= Jenny (schooner) =

Legendary 18th century schooner

The Jenny was an alleged English schooner and the subject of an unproven legend. The story goes that the Jenny became frozen in an ice-barrier of the Drake Passage in 1823, only to be rediscovered in 1840 by a whaling ship, the bodies aboard being preserved by the Antarctic cold. The original report has been deemed unsubstantiated. (Note: Robert K. Headland, in his book Chronological list of Antarctic expeditions and related historical events, writes that "There is no corroborative evidence for this event.")

The earliest known source for the story appears to be an article in the Wiener Zeitung published on 19 February 1841. In the following weeks, the same text was printed in at least seven other newspapers.

On the occasion of the McClintock Arctic expedition, the story of the schooner Jenny was remembered again: for example, in an anonymous article in an 1862 edition of Globus, a popular German geographical magazine.

==Account==
The supposed account describes how the ship left its home port on the Isle of Wight in 1822. The ship was discovered frozen in ice in the Drake Passage by a Captain Brighton of the whaler Hope in September 1840. The log had been entered until 17 January 1823. The last port of call had been Callao, near Lima, Peru. Brighton took the logbook with him in order to return it to the shipowners.

==Influence==
The Jenny is commemorated by the Jenny Buttress, a feature on King George Island near Melville Peak, named by the UK Antarctic Place-Names Committee in 1960.
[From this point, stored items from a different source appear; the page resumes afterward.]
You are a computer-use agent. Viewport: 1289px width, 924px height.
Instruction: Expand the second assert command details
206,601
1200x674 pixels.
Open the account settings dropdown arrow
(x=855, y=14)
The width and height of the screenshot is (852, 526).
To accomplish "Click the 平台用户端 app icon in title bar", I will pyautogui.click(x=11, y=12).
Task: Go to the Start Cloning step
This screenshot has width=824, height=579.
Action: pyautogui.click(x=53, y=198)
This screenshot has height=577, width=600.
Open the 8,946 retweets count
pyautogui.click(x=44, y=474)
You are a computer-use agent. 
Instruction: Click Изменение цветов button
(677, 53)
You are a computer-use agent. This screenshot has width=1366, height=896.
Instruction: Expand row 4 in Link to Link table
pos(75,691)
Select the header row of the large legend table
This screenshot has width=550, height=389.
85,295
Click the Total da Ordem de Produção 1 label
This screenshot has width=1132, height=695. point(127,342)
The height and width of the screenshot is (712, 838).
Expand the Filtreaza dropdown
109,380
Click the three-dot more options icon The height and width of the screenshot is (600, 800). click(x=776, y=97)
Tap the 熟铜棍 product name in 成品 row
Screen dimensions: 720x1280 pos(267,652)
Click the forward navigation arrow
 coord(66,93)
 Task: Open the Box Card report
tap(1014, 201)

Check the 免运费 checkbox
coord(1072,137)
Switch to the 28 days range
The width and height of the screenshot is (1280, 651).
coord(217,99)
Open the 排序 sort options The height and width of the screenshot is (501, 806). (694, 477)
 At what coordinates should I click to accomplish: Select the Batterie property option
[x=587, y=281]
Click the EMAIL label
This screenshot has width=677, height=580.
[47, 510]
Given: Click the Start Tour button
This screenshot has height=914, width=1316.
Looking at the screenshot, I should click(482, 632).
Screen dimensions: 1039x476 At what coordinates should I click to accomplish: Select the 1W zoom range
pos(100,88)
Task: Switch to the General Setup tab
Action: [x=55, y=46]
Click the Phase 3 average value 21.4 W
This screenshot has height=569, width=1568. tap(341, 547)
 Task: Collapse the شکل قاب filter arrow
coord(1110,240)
Australian poet Rosemary Dobson wrote about the story in her poem "The Ship of Ice" published in her book The Ship of Ice with other poems in 1948, which won the Sydney Morning Herald award for poetry that year. Dobson's poem places the discovery of the Jenny in 1860, adding 20 years to the period of entrapment. The poem speaks of her as a "ship caught in a bottle / [....] / Becalmed in Time and sealed with a cork of ice". According to Dobson, her source was the anonymous report The Drift of the Jenny, 1823–1840.